Ünite 8: Dijital Hakların Yönetimi

Web Sitesi Sahipliği ve Yönetimi

Bir web sitesinin içeriği ve de dosyalarının saklandığı Hosting (yer sağlayıcı) hizmeti kadar ve bazen daha da çok değer ve önem arz eden unsuru siteye ait alan adıdır.

İnternet ile birlikte alan adlarının kullanılmasının giderek yaygınlaşması özellikle ticari hayatta alan adlarının önemini arttırmıştır. Bu anlamda internet alan adlarının (Domain Names) büyük bir reklam ve pazar gücüne sahip olduğu kuşkusuzdur.

Alan adlarının öneminin giderek artması bazı sorunları da beraberinde getirmiştir. Tacirler, kendini ve işletmesini tanıtmaya yarayan işaretlere (marka, işletme adı, ticaret unvanı) göre alan adı satın almak istemektedir. Ancak aynı marka, işletme adı vb. gibi ayırt edici işaretler ile farklı alanlarda faaliyet gösteren birçok tacir bulunmaktadır. Bu tacirler markalarını tescil ettirmek istediklerinde; alan adlarında ilk başvuruyu yapan ve alan adını satın alan kişi o alan adı üzerinde tekel hakkına sahip olur kuralı ile karşılaşmaktadırlar.

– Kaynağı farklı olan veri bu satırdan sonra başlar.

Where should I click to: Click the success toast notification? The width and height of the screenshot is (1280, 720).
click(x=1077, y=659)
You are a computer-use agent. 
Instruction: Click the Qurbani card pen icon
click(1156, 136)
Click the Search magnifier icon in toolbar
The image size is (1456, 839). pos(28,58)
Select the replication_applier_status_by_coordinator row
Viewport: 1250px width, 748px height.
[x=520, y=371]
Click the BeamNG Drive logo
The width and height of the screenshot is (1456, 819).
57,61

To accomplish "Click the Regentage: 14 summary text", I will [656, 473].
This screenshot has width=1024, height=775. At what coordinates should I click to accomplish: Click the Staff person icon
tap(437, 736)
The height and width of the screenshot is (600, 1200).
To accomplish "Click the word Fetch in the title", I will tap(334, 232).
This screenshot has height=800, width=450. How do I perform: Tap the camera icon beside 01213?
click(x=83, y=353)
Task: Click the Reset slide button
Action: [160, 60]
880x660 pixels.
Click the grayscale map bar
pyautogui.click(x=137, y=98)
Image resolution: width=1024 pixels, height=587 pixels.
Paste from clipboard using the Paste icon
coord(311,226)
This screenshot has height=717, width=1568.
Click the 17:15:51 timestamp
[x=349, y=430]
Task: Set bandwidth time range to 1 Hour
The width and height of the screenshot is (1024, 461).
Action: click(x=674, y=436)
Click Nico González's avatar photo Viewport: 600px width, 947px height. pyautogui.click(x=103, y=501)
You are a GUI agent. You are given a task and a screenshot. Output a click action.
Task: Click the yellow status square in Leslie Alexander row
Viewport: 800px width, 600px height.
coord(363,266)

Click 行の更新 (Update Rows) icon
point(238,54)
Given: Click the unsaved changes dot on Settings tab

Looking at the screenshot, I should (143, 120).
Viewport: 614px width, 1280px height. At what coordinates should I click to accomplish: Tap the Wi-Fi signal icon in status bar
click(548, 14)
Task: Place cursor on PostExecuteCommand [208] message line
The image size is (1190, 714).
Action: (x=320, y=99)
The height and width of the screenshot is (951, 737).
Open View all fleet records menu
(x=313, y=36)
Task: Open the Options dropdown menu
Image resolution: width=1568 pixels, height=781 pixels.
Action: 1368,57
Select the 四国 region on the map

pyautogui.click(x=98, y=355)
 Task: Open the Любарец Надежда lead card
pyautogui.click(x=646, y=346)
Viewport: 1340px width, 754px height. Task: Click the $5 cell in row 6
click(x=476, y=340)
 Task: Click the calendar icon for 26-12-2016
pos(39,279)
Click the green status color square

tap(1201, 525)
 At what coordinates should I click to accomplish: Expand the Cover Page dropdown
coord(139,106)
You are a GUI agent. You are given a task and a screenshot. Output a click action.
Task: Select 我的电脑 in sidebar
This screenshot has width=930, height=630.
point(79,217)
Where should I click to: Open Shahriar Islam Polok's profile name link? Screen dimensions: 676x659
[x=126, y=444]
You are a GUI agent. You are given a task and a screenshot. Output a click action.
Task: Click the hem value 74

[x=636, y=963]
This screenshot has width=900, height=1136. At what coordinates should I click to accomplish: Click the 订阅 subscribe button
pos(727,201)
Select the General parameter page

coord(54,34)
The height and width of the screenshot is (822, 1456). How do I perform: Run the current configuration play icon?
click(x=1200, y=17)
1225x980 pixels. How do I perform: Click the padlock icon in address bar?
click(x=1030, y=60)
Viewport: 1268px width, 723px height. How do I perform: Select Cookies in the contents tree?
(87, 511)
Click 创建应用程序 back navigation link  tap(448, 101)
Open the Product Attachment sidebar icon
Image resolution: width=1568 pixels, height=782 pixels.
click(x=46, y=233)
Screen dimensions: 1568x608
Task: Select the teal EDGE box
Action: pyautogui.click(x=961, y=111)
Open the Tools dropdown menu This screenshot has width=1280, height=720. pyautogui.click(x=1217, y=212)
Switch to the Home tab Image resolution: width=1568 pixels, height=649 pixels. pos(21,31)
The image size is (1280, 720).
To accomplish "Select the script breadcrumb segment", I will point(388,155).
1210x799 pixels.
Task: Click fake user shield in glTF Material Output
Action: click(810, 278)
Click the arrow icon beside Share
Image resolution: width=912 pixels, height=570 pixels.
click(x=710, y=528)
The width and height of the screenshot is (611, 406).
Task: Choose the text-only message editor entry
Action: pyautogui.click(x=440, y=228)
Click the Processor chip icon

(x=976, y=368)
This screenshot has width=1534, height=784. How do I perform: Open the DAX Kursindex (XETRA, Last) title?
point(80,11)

Ülkemizin internet alan adı uzantısı “.tr.” dir. “.tr.” uzantılı alan adları ile ilgili olarak ülkemizde yetkili kuruluş Orta Doğu Teknik Üniversitesi’dir (ODTÜ).

İnternet üzerinden dakikalar içerisinde hiçbir belge verilmeden yurt dışı kaynaklı internet alan adları alınabilmektedir.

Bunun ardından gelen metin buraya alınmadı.